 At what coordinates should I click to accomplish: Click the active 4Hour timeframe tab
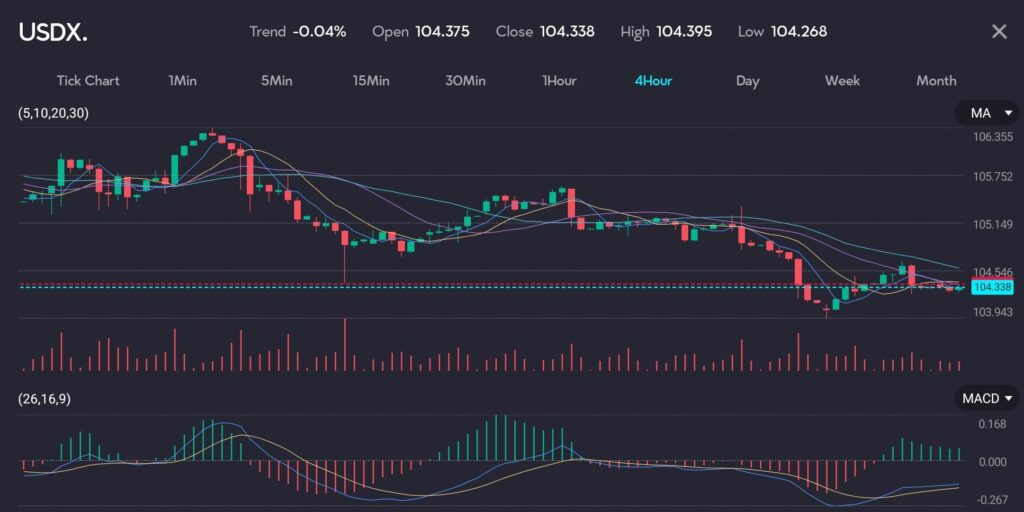[653, 81]
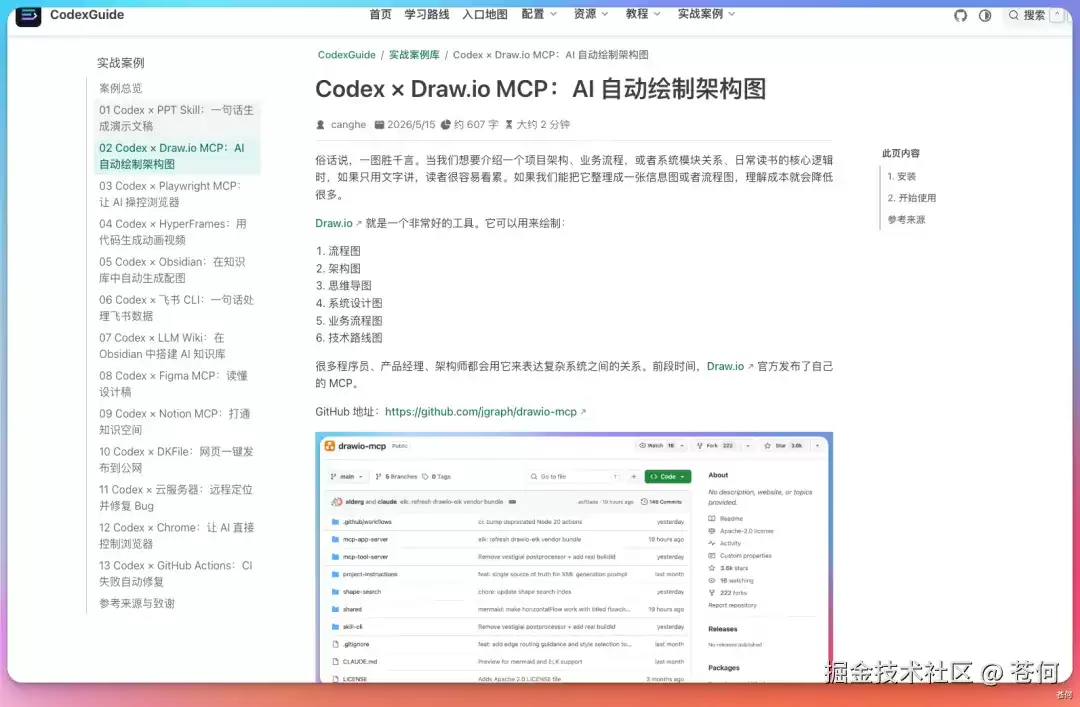Viewport: 1080px width, 707px height.
Task: Click the reading time hourglass icon
Action: [x=508, y=125]
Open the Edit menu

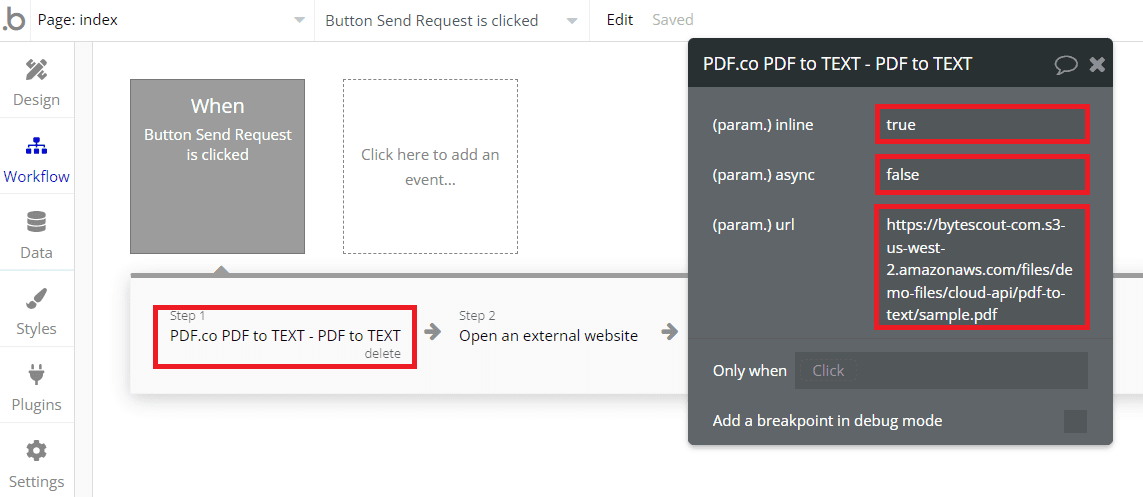tap(620, 20)
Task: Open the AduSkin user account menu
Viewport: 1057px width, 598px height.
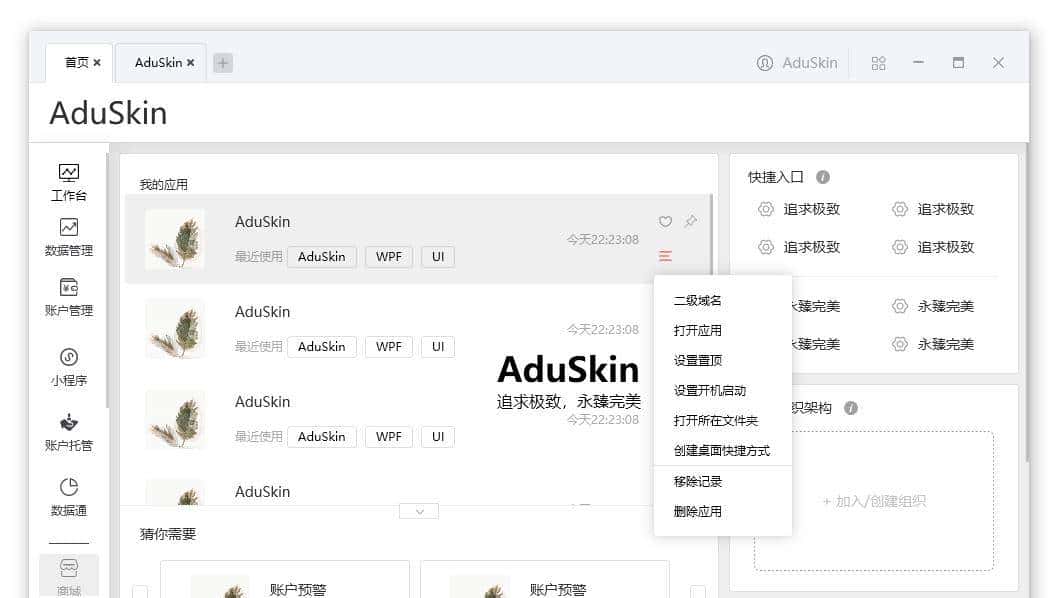Action: tap(797, 63)
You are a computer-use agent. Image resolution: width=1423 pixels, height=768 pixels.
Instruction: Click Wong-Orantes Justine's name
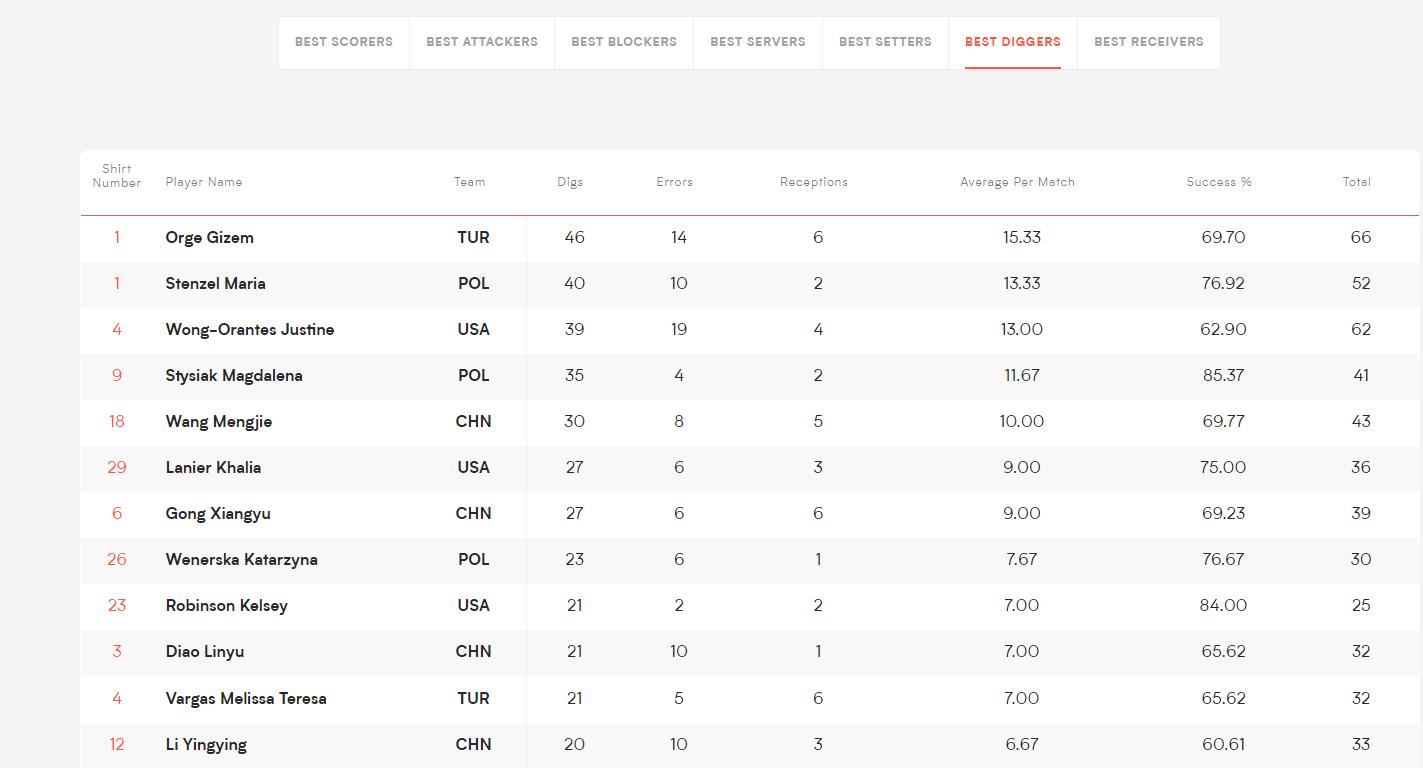[250, 330]
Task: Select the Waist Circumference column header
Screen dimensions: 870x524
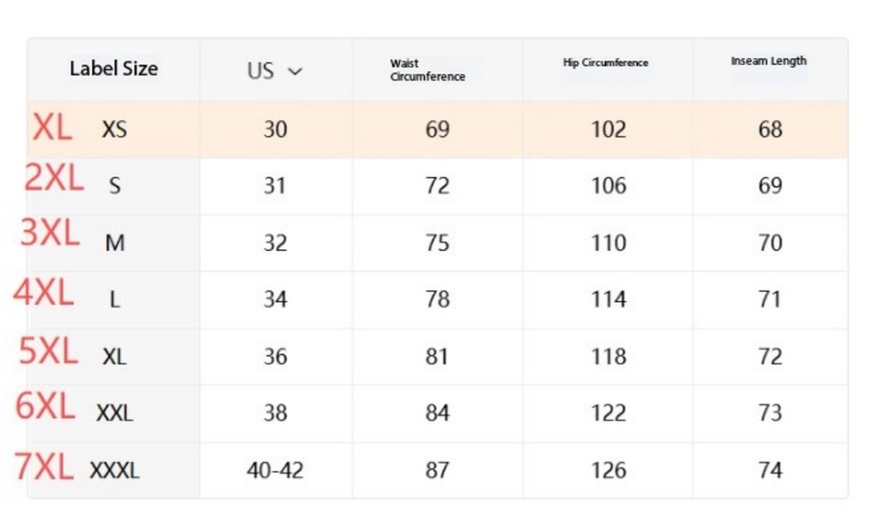Action: pyautogui.click(x=427, y=70)
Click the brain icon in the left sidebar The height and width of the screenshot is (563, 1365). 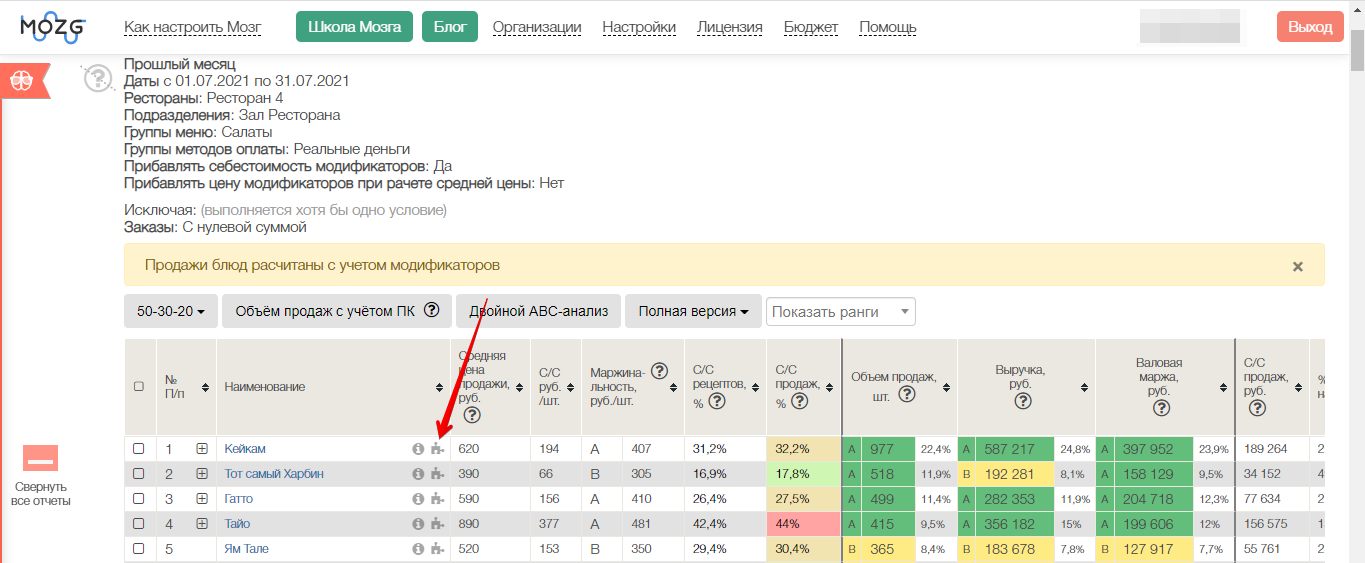click(23, 81)
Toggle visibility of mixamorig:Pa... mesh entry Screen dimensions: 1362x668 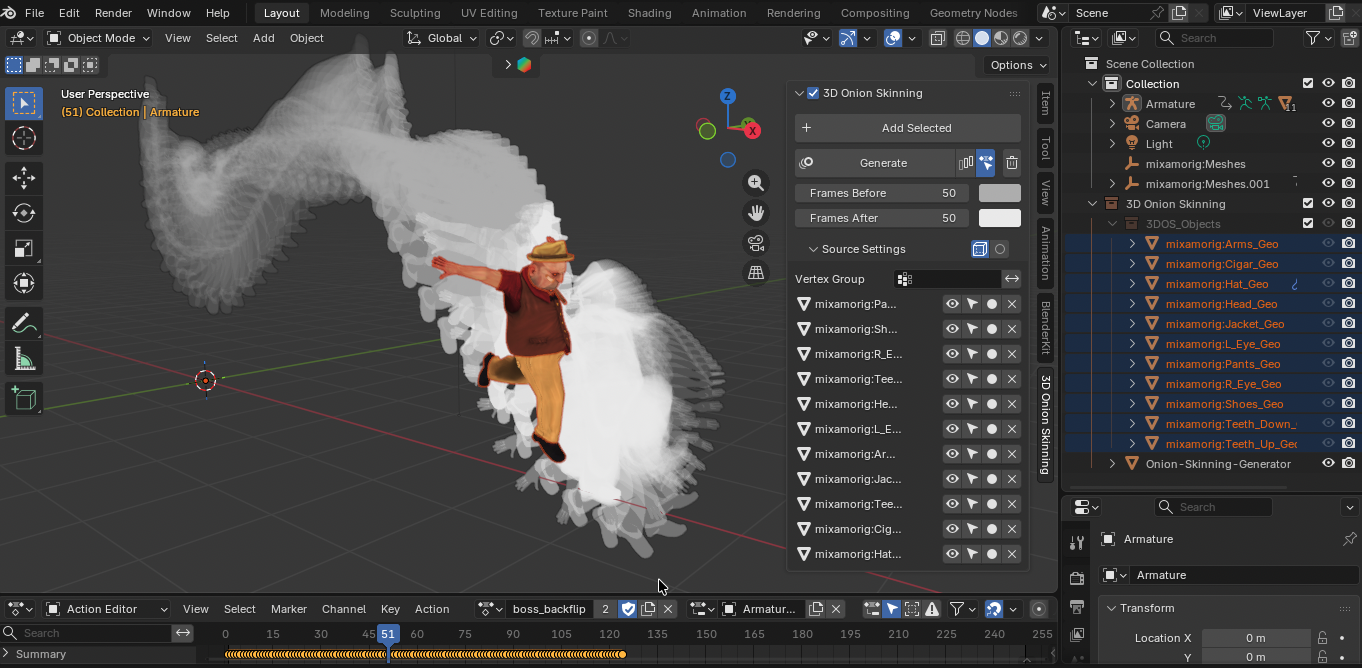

The problem
Write out, word for word, the part of the records that opens at their very start and closes with the line containing "Action: pyautogui.click(x=427, y=70)", including that line. Omit the pictures from your answer.

The output
 At what coordinates should I click to accomplish: Click the active 4Hour timeframe tab
[653, 81]
Viewport: 1080px width, 707px height.
Task: Click the reading time hourglass icon
Action: [x=508, y=125]
Open the Edit menu

tap(620, 20)
Task: Open the AduSkin user account menu
Viewport: 1057px width, 598px height.
Action: tap(797, 63)
You are a computer-use agent. Image resolution: width=1423 pixels, height=768 pixels.
Instruction: Click Wong-Orantes Justine's name
[250, 330]
Task: Select the Waist Circumference column header
Screen dimensions: 870x524
Action: pyautogui.click(x=427, y=70)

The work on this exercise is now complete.